Illustration shows the surviving facade of the Normal School at Ryerson University.

Thompson devotes two whole pages to describing his unbridled enthusiasm for the school. One excerpt reads as follows.

“The Normal and Model Schools and Education Offices for Upper Canada - erected A.D. 1852 - are situated on the centre of an open square ... the situation is a very beautiful one, being considerably elevated above the business parts of the city, and commanding a fine view of the bay, peninsula and lake. The adjoining grounds are handsomely laid out, and are very attractive in Summer.”

In “Toronto in the Camera” Thompson relates how the school was first suggested in 1836 but didn’t really get underway until 1846 when Egerton Ryerson, who was Chief Superintendent of Education, published his “Report on a System of Public Elementary Instruction for Upper Canada”.

Illustration shows the statue of Egerton Ryerson outside the Normal & Model School in the 1890s.

Of course, Ryerson is a very controversial figure these days. He is considered a key influencer in developing Canada’s residential school system. The Department of Indian Affairs came to him for advice in 1847, just as he was opening the Normal & Model Schools here in Toronto. Ryerson argued that Indigenous children should be educated in separate boarding schools that were denominational, English-only, & oriented towards training for agriculture & industry.

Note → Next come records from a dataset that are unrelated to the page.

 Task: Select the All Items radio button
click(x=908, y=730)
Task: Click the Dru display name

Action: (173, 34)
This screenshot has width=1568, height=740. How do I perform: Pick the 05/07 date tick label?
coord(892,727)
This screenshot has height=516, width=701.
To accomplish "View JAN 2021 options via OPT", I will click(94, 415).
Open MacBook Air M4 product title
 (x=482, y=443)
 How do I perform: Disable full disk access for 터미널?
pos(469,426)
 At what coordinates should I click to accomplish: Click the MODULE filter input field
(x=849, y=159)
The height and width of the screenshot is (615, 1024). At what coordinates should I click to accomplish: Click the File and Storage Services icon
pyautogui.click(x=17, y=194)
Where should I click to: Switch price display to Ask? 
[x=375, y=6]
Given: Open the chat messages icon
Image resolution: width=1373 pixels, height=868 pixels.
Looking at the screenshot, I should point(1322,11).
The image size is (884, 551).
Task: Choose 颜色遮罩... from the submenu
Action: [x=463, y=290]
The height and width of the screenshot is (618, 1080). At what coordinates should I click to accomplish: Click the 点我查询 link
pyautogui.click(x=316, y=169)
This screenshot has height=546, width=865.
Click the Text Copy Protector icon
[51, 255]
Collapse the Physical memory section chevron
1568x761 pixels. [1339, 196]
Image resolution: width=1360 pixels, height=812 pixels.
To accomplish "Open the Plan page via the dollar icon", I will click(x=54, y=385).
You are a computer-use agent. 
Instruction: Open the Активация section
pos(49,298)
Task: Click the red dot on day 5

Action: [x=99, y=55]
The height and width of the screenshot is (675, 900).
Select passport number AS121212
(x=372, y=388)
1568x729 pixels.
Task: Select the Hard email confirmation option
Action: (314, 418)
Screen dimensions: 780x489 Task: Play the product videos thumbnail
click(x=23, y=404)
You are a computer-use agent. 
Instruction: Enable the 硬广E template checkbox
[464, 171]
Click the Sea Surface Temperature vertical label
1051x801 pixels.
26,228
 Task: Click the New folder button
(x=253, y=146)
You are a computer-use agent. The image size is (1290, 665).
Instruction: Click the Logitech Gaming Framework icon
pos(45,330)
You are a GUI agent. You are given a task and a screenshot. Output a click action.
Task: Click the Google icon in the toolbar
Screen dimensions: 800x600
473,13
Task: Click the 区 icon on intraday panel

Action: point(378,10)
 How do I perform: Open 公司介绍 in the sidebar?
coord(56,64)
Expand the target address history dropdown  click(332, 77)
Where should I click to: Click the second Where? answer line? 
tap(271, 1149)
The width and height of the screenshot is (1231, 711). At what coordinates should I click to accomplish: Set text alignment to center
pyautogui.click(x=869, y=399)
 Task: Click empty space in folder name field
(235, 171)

Those who defend Ryerson point out the close relationship he had with Indigenous people. He lived with & taught amongst the Mississauga people at the Credit Mission. He learned their language, worked in the fields with the people of the settlement & became a close friend of future chief Kahkewaquonaby (Sacred Feathers), known in English as Peter Jones. The Mississauga adopted Ryerson & gave him the name of a recently deceased chief, “Cheechock” or “Chechalk”.

No doubt just about everyone has heard Ryerson’s name reappearing in headlines again recently. Whatever your own opinion of his culpability, this story proves that time spent studying history is never misspent.

History informs our present. When Octavius Thompson documented the Normal & Model Schools in 1867, did he ever dream that it would still be making history over 150 years later?

These images show protestors rallying Ryerson's statue, and dismantling it, in June of 2021.

Toronto in 1868 - The Bay Street Presbyterian Church


This was originally posted on my Instagram on July 5th, 2021.

You can find me on Instagram @fiennesclinton

The Bay Street Presbyterian Church was built at the southeast corner of Bay & Richmond streets in 1848. It was demolished less than 40 years later, in 1886. Presbyterian parishes, in particular, were known for either splitting themselves, or merging with one another, which meant that congregations often relocated quite frequently.

There are several churches in Octavius Thompson’s photographs of Toronto in the 1860s. Toronto was nicknamed “the City of Spires”. It was a thoroughly Protestant city where the Church of England held a great moral & social influence. But the Presbyterians were well represented too, which isn’t surprising given that Toronto had such a prominent Scottish population.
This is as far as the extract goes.